Article 12 of the Constitution of Costa Rica abolishes Costa Rica's army as a permanent institution, making Costa Rica one of the first countries in the world to do so as the current Constitution was enacted in 1949. Costa Rica is one of the few countries without armed forces and, alongside Panama, one of the few that is not a microstate. However, like Panama, Costa Rica does have limited military capacities with its Public Forces which have both police and defense functions and have taken part in military operations since 1949.

The article does not completely abolish the army; it only establishes that the army cannot be a permanent standing organization. The article does establish that Costa Rica may create an army for national defense or for international cooperation, but also clarifies that it will always be submitted to civilian authority.

The date of the abolition of the army (1 December) is celebrated annually in Costa Rica as a national holiday.

INFORMATION PROVIDED>
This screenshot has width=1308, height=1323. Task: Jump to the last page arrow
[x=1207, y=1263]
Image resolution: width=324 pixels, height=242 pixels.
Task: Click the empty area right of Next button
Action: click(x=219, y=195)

REQUIRED ACTIONS>
[a] Using the text on Costa Rica's army, explain in one to three sentences why Article 12 does not completely abolish the army.
[b] Extend the text on Costa Rica's army past its final sentence.
The data have no connection to the text on Costa Rica's army.

ANSWERS IN ORDER>
[a] Article 12 only forbids the army from being a permanent standing organization. It still allows Costa Rica to create an army for national defense or for international cooperation, always under civilian authority.

[b]
==Text of the article==

Se proscribe el Ejército como institución permanente. Para la vigilancia y conservación del orden público, habrá las fuerzas de policía necesarias. Sólo por convenio continental o para la defensa nacional podrán organizarse fuerzas militares; unas y otras estarán siempre subordinadas al poder civil; no podrán deliberar, ni hacer manifestaciones o declaraciones en forma individual o colectiva.

English translation according to the site CostaRicanLaw.com:

The Army as a permanent institution is abolished. There shall be the necessary police forces for surveillance and the preservation of the public order.
Military forces may only be organized under a continental agreement or for the national defense; in either case, they shall always be subordinate to the civil power: they may not deliberate or make statements or representations individually or collectively.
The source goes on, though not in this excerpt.